[Records from a dataset]
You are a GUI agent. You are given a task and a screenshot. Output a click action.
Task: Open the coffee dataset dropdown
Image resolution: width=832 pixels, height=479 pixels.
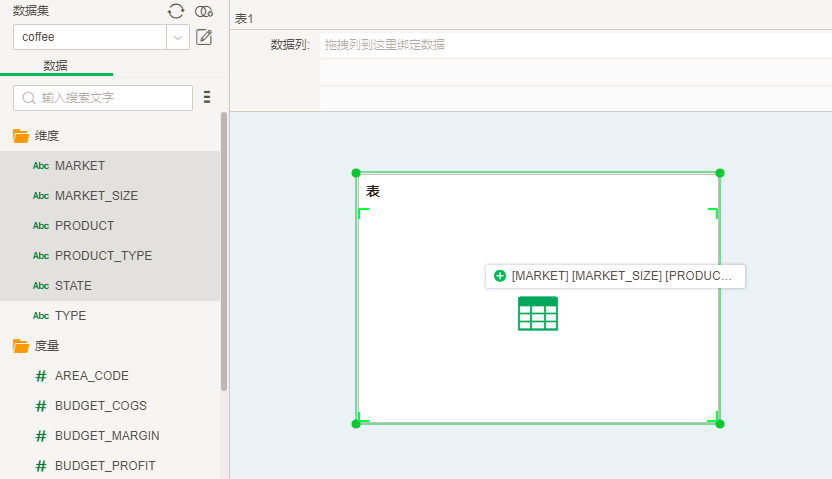coord(178,38)
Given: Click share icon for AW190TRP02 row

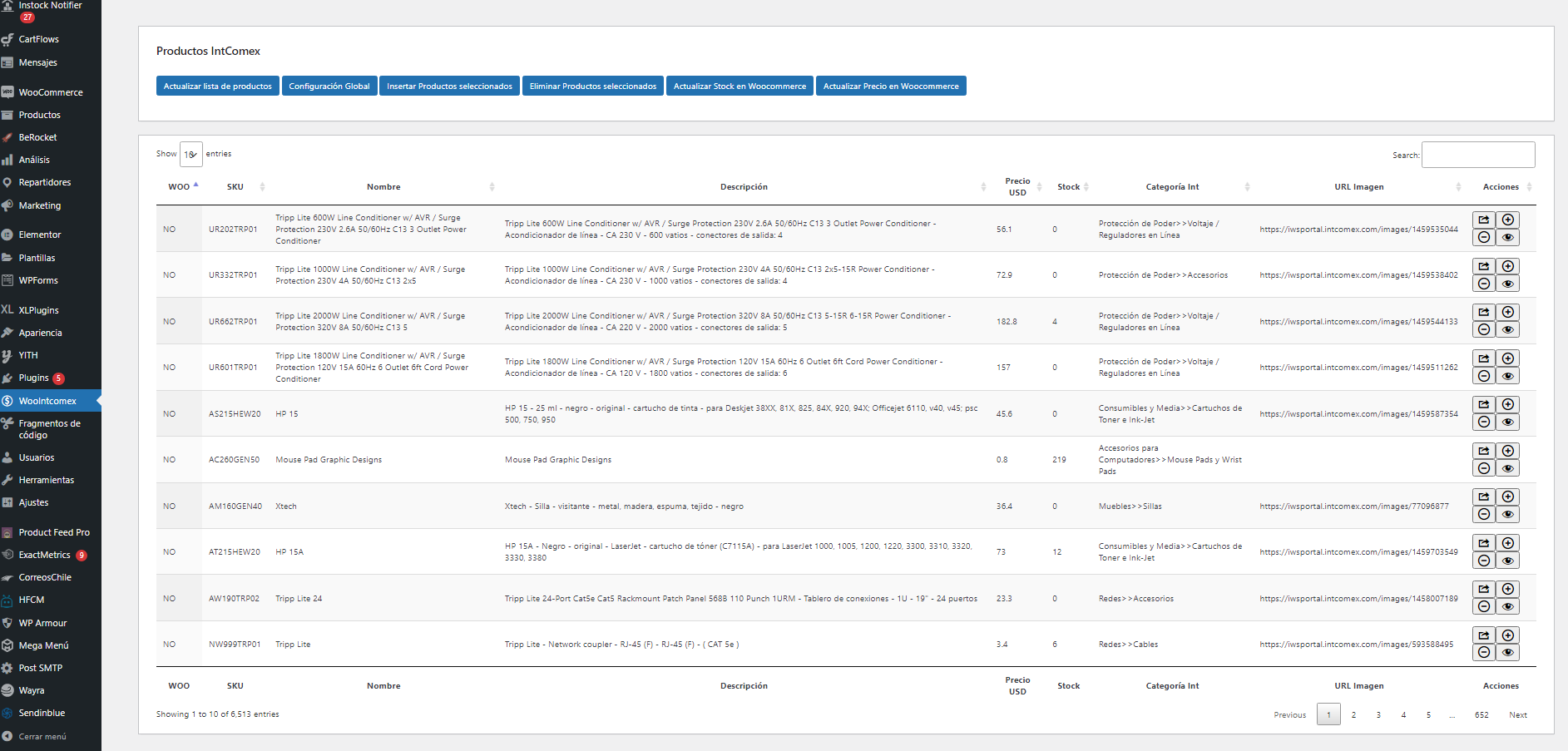Looking at the screenshot, I should (1483, 589).
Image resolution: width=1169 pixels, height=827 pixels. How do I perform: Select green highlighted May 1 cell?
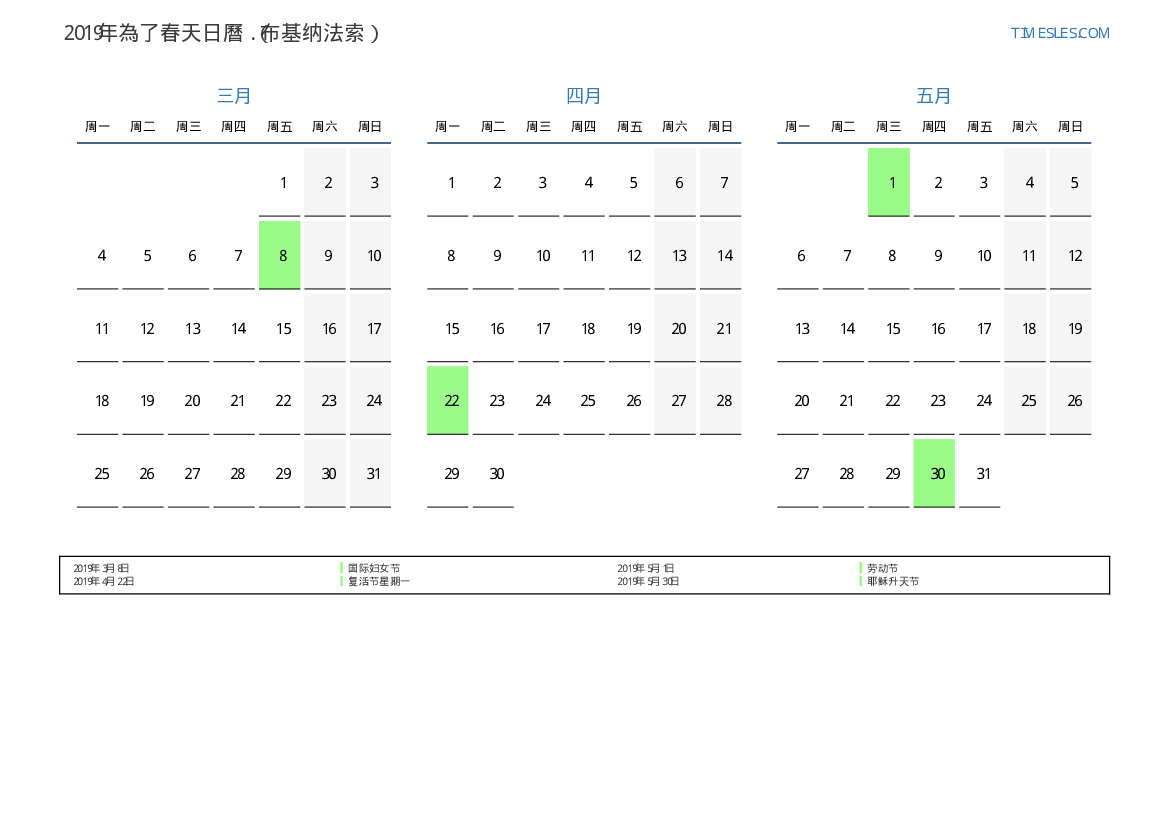pos(889,182)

■ EXERCISE AIM
With the pictures omitted, restate every entry above word for word.

■ SOLUTION TO THIS TASK
You are a GUI agent. You are given a task and a screenshot. Output a click action.
Task: Open the coffee dataset dropdown
Image resolution: width=832 pixels, height=479 pixels.
coord(178,38)
Given: Click share icon for AW190TRP02 row

Looking at the screenshot, I should (1483, 589).
Image resolution: width=1169 pixels, height=827 pixels. How do I perform: Select green highlighted May 1 cell?
pos(889,182)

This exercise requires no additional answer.